**EJERCICIO PROPUESTO A:**
Condensa en dos oraciones el párrafo del texto sobre ética y moral que empieza con «No puede negarse la importancia», sin perder sus datos principales.

**EXTRACTO DEL DOCUMENTO:**
Tanto la ética como la moral, entendidos como conjunto de lineamientos normativos mediante los cuales ha de someterse quien actúe, tienen la difícil tarea de servir de lazarillo en el tormentoso rol del acontecer humano. Ambas, ética y moral, facultan al individuo como ente actuante y marcan el rumbo de su conducta. Sin embargo, tanto la una como la otra crean alternativas que en ocasiones no son muy claras respecto a la acción, en correspondencia a si realmente debe o no debe realizarse o ejecutarse.
No puede negarse la importancia de las reglas personales o sociales que deben primar para mantener una convivencia social organizada. Sin embargo, la historia de la civilización ha sido siempre testigo del intento, por parte de algunos pocos, de manipular las reglas morales que rigen a la gran mayoría con el fin de controlar la voluntad actuante de las masas.
Por ejemplo, anexando a la acción términos como “buena” o “mala”, “válida” o “errónea”, “pura” o “impura” se polariza la libertad de actuar, ajustando la acción a la conveniencia de quien estipula y define las normas de conducta que deben ser seguidas.
Este intento histórico de manipulación moral ha llevado a que la acción sea estudiada y clasificada siempre desde la perspectiva de la consecuencia que de ella deviene. Es así que se evalúa la acción en relación con las consecuencias que acarrea, ya sean: 1- Personales (gratificación, miedo, culpa, placer, venganza, etc.) 2- Sociales.

**EXTRACTOS DE DATOS:**
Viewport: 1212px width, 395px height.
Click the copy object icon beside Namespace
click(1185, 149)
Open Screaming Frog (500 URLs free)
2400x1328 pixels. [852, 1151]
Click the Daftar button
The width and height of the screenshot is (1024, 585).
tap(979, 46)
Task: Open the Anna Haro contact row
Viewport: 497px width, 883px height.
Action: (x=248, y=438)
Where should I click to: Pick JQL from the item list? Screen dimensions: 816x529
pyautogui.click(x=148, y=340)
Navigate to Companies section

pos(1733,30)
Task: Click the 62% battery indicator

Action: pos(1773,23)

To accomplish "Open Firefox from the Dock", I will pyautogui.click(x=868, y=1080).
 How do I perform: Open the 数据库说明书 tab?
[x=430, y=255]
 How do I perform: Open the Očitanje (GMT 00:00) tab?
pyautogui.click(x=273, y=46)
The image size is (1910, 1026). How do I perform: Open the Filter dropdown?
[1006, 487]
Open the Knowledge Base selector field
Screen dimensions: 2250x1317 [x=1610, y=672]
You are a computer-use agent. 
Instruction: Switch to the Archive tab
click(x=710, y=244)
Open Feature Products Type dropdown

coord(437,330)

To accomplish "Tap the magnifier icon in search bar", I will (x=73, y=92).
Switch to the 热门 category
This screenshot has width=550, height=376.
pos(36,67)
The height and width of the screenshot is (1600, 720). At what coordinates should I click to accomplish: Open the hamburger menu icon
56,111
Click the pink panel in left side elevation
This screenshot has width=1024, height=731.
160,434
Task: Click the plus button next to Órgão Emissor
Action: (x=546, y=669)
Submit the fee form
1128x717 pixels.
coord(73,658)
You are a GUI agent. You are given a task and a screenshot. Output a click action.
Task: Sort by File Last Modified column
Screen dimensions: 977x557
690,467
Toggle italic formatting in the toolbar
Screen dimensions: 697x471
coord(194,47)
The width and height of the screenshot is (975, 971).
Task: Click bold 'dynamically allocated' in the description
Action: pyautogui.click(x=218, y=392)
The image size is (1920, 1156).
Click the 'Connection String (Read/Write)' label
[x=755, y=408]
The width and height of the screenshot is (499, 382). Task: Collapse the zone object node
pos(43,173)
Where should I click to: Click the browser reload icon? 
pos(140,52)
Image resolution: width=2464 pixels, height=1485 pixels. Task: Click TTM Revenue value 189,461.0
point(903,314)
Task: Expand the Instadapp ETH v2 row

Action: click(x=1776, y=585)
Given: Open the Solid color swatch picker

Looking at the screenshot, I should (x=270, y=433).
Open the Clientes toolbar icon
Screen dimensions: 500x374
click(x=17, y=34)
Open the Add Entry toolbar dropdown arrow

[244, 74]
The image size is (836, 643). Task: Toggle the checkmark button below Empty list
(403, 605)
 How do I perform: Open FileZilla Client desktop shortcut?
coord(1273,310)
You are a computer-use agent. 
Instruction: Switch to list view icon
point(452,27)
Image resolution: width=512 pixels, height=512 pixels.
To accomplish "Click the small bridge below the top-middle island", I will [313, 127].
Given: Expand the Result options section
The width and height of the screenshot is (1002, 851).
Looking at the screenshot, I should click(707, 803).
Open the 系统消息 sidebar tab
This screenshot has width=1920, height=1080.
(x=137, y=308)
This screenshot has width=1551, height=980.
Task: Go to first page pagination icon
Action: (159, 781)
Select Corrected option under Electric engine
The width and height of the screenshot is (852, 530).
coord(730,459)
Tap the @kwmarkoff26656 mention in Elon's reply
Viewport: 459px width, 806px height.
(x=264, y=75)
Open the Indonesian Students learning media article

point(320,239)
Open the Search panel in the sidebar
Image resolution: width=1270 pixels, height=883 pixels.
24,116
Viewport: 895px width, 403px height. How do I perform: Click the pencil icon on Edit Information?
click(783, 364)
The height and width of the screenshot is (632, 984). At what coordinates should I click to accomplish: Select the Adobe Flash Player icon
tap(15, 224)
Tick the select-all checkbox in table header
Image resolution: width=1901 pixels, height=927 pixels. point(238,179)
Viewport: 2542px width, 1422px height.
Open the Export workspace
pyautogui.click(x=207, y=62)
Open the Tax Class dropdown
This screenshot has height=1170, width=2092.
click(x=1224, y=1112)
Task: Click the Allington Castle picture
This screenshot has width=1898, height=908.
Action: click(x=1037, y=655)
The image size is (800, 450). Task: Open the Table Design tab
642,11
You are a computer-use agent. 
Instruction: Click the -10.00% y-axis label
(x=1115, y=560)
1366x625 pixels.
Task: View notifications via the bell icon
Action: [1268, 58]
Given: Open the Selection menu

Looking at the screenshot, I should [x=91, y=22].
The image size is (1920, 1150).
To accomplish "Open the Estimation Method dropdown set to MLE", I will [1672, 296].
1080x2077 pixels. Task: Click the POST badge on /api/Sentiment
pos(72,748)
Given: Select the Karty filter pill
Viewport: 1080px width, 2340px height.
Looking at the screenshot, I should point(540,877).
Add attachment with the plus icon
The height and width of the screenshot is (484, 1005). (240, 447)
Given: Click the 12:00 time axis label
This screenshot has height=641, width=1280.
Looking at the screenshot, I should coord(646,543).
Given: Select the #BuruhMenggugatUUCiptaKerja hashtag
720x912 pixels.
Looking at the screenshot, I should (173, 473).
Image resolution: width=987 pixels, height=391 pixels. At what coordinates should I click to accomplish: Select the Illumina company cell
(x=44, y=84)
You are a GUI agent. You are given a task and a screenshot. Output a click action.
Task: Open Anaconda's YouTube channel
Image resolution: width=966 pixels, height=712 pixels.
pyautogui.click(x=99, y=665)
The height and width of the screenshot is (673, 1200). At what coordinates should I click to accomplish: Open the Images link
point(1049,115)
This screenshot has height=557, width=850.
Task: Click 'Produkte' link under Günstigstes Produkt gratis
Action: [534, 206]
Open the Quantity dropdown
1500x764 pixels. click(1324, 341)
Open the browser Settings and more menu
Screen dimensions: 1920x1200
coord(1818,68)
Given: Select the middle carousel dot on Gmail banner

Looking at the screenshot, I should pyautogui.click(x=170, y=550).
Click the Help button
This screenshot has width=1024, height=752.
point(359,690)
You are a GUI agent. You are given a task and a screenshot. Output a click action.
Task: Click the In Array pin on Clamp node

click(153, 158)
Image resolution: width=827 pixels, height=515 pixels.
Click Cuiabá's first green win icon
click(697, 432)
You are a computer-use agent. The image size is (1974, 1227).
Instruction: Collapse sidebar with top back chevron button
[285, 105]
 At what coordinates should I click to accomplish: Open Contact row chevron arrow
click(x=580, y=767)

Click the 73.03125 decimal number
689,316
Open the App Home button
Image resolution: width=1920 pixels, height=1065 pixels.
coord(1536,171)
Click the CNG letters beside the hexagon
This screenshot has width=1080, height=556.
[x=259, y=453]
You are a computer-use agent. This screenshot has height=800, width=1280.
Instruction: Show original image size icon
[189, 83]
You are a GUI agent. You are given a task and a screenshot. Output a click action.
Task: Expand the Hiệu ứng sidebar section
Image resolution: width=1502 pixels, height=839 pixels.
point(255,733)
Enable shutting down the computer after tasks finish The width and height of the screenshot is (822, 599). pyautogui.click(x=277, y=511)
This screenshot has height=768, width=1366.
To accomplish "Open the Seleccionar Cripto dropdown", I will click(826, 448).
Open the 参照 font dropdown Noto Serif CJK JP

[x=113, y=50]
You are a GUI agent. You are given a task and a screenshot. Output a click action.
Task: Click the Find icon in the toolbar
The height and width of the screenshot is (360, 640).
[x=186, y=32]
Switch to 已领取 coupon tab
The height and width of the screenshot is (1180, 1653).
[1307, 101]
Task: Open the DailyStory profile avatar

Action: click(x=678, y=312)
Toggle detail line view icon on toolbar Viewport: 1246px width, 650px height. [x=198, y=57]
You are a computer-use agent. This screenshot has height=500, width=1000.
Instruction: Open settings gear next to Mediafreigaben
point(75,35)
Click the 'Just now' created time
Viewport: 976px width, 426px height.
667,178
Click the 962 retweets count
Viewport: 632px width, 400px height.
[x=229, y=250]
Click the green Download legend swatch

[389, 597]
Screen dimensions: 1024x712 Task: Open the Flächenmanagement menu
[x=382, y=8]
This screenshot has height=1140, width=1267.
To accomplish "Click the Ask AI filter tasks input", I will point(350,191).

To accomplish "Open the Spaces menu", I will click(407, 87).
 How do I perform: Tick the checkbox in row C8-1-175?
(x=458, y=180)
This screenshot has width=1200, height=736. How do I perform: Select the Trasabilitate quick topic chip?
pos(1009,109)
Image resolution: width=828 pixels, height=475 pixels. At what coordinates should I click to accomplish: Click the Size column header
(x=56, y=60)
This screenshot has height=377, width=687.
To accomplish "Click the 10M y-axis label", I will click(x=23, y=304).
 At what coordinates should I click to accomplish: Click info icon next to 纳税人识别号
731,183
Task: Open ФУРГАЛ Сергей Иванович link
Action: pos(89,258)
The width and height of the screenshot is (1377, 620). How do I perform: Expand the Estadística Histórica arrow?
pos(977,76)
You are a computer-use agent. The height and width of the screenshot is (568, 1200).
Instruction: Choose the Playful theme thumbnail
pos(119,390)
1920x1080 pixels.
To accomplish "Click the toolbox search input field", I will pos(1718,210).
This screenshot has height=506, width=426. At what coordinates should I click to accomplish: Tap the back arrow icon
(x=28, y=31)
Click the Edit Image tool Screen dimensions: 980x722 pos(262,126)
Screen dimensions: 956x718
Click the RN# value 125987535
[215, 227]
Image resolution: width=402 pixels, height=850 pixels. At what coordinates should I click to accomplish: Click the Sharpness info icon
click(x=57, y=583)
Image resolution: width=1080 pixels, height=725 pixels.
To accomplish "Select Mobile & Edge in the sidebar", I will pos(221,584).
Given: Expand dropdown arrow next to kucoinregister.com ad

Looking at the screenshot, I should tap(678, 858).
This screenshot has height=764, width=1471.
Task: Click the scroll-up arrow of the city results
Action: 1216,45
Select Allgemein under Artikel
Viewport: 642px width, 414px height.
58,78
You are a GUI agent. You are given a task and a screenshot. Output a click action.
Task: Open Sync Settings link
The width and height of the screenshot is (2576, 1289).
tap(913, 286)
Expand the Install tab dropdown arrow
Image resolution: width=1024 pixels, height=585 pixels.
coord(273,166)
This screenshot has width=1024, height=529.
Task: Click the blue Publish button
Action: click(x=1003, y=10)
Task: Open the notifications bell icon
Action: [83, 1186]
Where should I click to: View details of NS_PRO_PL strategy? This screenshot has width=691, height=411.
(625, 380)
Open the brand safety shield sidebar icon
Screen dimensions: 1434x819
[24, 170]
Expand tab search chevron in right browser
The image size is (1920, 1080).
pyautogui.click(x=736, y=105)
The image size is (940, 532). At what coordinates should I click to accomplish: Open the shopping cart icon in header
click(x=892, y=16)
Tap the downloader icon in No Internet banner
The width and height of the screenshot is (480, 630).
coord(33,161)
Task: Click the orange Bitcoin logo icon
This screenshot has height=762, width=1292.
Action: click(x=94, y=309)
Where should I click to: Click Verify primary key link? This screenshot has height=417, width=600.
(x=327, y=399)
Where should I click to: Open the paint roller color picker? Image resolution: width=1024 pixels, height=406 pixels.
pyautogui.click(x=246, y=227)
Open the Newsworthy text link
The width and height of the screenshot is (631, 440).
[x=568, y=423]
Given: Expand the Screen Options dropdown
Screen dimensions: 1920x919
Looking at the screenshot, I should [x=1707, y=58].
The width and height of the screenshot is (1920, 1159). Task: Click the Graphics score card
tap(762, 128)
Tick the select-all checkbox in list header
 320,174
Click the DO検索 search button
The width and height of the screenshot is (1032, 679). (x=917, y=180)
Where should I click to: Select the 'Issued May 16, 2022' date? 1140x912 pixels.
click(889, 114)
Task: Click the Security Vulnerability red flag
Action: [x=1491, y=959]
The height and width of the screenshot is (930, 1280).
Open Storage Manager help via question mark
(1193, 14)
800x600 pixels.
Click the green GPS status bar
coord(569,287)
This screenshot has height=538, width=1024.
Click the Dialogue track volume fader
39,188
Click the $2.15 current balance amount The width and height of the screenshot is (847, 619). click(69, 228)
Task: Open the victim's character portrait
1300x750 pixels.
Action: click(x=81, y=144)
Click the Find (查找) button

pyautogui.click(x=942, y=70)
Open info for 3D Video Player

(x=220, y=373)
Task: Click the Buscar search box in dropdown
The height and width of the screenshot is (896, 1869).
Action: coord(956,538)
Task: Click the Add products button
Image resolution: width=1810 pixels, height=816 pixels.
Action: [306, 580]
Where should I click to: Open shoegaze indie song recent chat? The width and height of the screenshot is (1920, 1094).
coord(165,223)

**EJERCICIO PROPUESTO B:**
Repite sin cambios las líneas de los registros desde la que contiene "800x600 pixels." hasta la que contiene "Click the $2.15", ambas incluidas.

**RESULTADO A:**
Las reglas personales o sociales son importantes para mantener una convivencia social organizada. No obstante, a lo largo de la historia unos pocos han intentado manipular las reglas morales que rigen a la mayoría para controlar la voluntad actuante de las masas.

**RESULTADO B:**
800x600 pixels.
Click the green GPS status bar
coord(569,287)
This screenshot has height=538, width=1024.
Click the Dialogue track volume fader
39,188
Click the $2.15 current balance amount The width and height of the screenshot is (847, 619). click(69, 228)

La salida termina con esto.